American Strategic Investment Co. Reports Q3 2025 Earnings: Net Gain of $35.8 Million Amid Revenue Decline

NYC
November 20, 2025

American Strategic Investment Co. (NYSE: NYC) reported third‑quarter 2025 results that included a net gain of $35.8 million, driven largely by a $44.3 million non‑cash gain from the consensual foreclosure of 1140 Avenue of the Americas. The gain offsets a decline in operating performance, with revenue falling to $12.3 million from $15.4 million in the same quarter of 2024, a 20.5% year‑over‑year drop.

Revenue erosion was largely a consequence of the sale of 9 Times Square in Q4 2024, which removed a $3.2 million annual revenue stream from the portfolio. The foreclosure of 1140 Avenue of the Americas also eliminated a $99 million liability, improving the company’s balance‑sheet profile but not contributing to recurring cash flow.

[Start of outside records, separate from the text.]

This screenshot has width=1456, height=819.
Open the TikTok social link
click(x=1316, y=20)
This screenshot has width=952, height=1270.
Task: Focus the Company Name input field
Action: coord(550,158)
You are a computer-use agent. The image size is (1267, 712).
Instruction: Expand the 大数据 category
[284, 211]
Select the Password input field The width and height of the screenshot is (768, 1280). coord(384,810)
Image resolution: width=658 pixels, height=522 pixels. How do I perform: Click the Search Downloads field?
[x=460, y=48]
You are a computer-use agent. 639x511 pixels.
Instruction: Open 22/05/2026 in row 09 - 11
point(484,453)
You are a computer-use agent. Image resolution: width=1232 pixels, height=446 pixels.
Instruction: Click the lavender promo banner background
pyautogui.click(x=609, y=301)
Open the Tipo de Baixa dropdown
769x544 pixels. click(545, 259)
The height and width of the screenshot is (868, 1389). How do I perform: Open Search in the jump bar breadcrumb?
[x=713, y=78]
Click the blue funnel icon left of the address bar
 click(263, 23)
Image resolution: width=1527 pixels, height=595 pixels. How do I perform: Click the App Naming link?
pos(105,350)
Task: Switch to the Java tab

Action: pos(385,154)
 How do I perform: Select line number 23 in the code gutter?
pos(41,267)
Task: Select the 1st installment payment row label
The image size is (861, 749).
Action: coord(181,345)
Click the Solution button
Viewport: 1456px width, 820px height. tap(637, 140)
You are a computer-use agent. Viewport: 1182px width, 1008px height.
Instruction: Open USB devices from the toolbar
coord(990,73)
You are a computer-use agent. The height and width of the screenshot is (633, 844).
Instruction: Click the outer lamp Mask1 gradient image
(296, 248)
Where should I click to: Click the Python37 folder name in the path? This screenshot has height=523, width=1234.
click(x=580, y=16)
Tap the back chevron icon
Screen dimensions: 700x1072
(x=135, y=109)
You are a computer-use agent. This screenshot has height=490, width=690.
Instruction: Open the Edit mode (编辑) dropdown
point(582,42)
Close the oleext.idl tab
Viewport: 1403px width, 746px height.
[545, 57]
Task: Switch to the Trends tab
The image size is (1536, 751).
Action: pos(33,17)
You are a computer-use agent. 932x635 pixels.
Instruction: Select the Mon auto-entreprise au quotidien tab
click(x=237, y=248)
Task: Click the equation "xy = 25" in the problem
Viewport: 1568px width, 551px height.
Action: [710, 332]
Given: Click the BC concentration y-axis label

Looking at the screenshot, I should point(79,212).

Core operating metrics reflected a contraction: Adjusted EBITDA slid to $1.9 million from $4.1 million in Q3 2024, while Cash Net Operating Income (NOI) fell to $5.3 million from $7.0 million. The decline in EBITDA is attributable to lower rental income and higher operating expenses associated with the portfolio’s aging assets, while the NOI drop reflects reduced rental income after the asset disposals.

Management guided for fourth‑quarter revenue to remain in the low $12 million range, indicating an expectation of stability after the asset sales. The company also reiterated its focus on deleveraging, with plans to market 123 William Street and 196 Orchard for sale to retire debt and reinvest in higher‑yielding assets.

The earnings release prompted a modest 3% rise in the company’s stock price, closing at $8.00, reflecting investor optimism about the strategic asset disposals and cost‑control measures. Analysts noted the one‑time gain but cautioned that underlying operational performance remains weak, underscoring the need for continued balance‑sheet improvement.

CEO Nicholas Schorsch Jr. said the quarter’s results “demonstrate decisive steps to enhance asset value and right‑size costs,” while CFO Michael LeSanto highlighted that the revenue decline was “primarily due to the sale of 9 Times Square” and that the company is actively reducing professional fees by changing audit partners.